FiveThirtyEight.com projected that Obama would win with 348.6 electoral votes.  The current count is (provisionally) 364.  Pretty darn good, given the manifold uncertainties.  What is even more stunning is a comparison of the projected/realized election maps.  Here is the actual electoral map (as of today, 5 November at 21:00 PST):

Electoral Map on 6 November 2008

 

Here is their final proejction:

Final fivethirtyeight.com Projection

Hard to imagine it being much righter...

In the social sciences - especially in anthropology -- we gather crappy data all the time. There is generally much more that we can do with these data than is usually done.  I find that the fivethirtyeight.com methodology has a lot to offer social science.  In particular, I really like the focus on prediction of observable quantities. Too often, we get caught up in the cult of the p-value and focused on things that ultimately unknowable and unmeasurable (the "true" value of a test statistic, for example).  Predicting measurables and then adjusting the weight one gives particular predictions based on their past performance seems like a very reasonable tool for other types of social (and natural) science applications. 

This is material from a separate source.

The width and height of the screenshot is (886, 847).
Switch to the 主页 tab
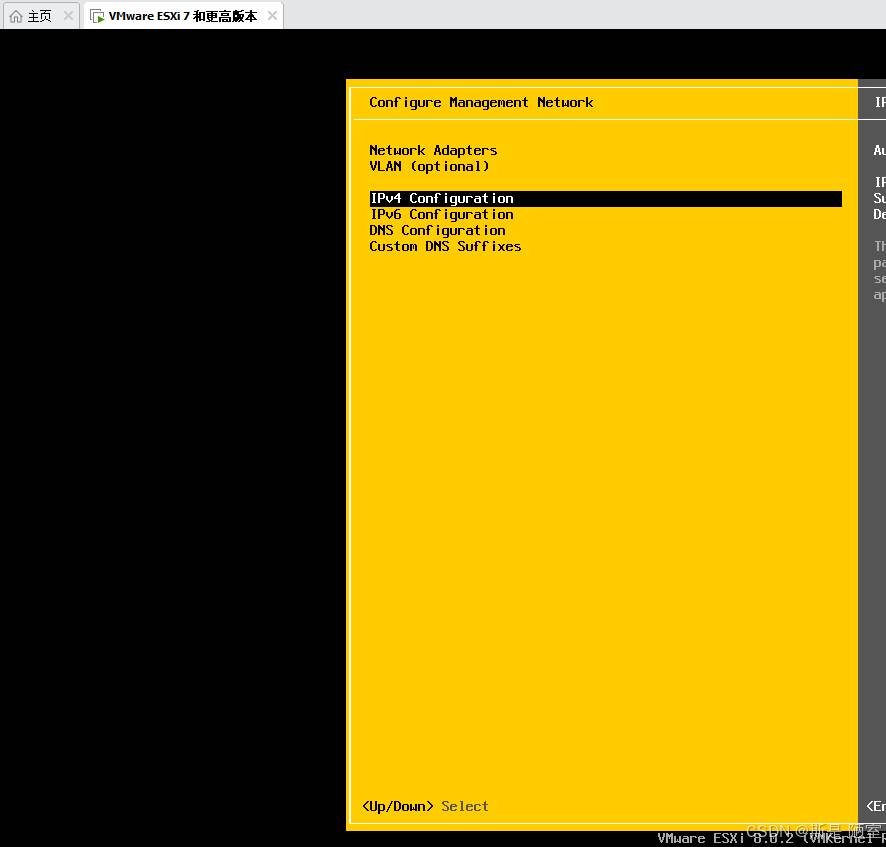[x=39, y=16]
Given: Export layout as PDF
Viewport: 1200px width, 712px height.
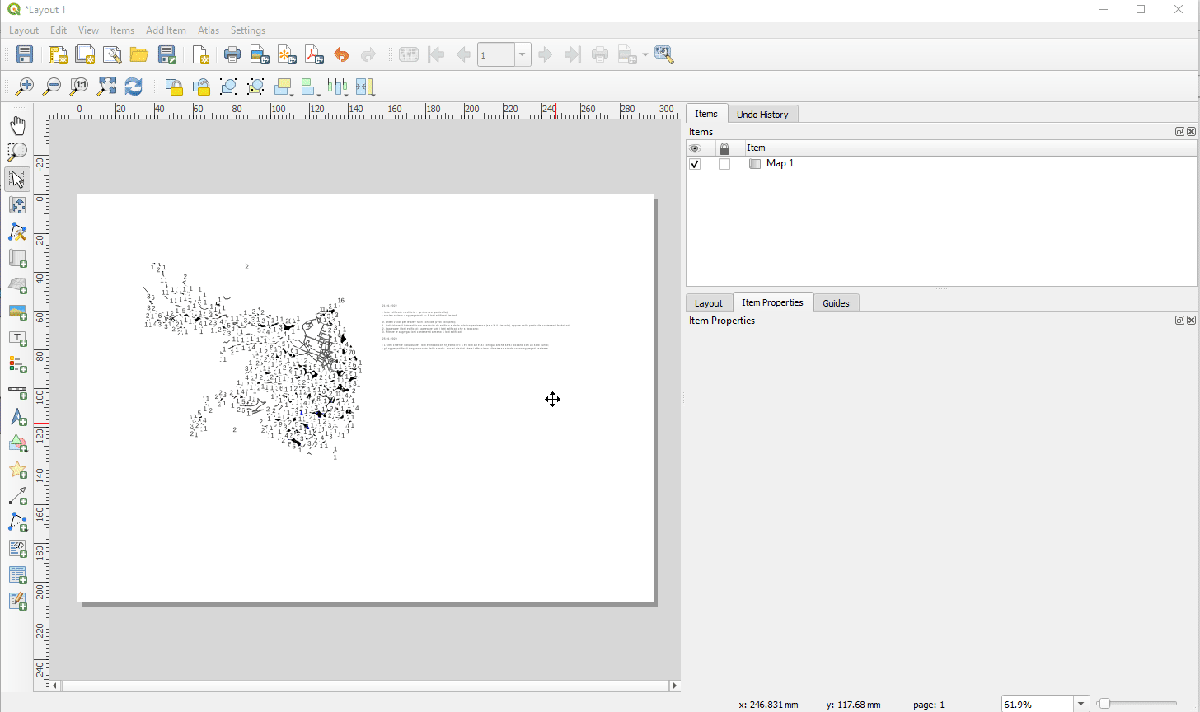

I need to think more about specific anthropological applications, but I am intrigued at least by the idea that one could use the clearly biased results of some assay of behavior to nonetheless make accurate predictions of some outcome of interest. In the case of elections, the assay is polling.  In the anthropological case, it might be the report of an informant in one's ethnographic investigation.  We know that informants (like pollsters, or ethnographers for that matter) may have a particular agenda. But if we could compare the predictions based on an ethnographic interview with a measurable outcome, adjust the predictions based on predictive performance and then aggregate the predictions of many informants, we might have a powerful, scientific approach to some ethnographic questions that acknowledges the inherent bias and subjectivity of the subject matter but nonetheless makes meaningful scientific predictions. 

I'm just thinking out loud here.  Clearly, I need to add some more specifics to have this make sense. Perhaps I will take up this thread again in the future.  For now, I just want to pass along kudos once more to FiveThirtyEight.com for a job very well done.

Truly Excellent Statistical Graphic

The figure that appeared on MediaCurves.com (the link to which I found here) following the second presidential debate last night was a truly outstanding example of communicating complex information using simple, effective graphical presentation.

The figure shows the responses of 1004 respondents to the question of who won the debate.  The graphic summarizes quite a bit of information in a readily understandable manner.  What I find particularly striking is (1) 20% of self-reported Republicans think that Barack Obama won and (2) only 68% of self-reported Republicans think that John McCain won.

Not necessarily related to statistical graphics, it will be interesting to see if Nate Silver is as good at predicting presidential elections as he is at predicting baseball outcomes.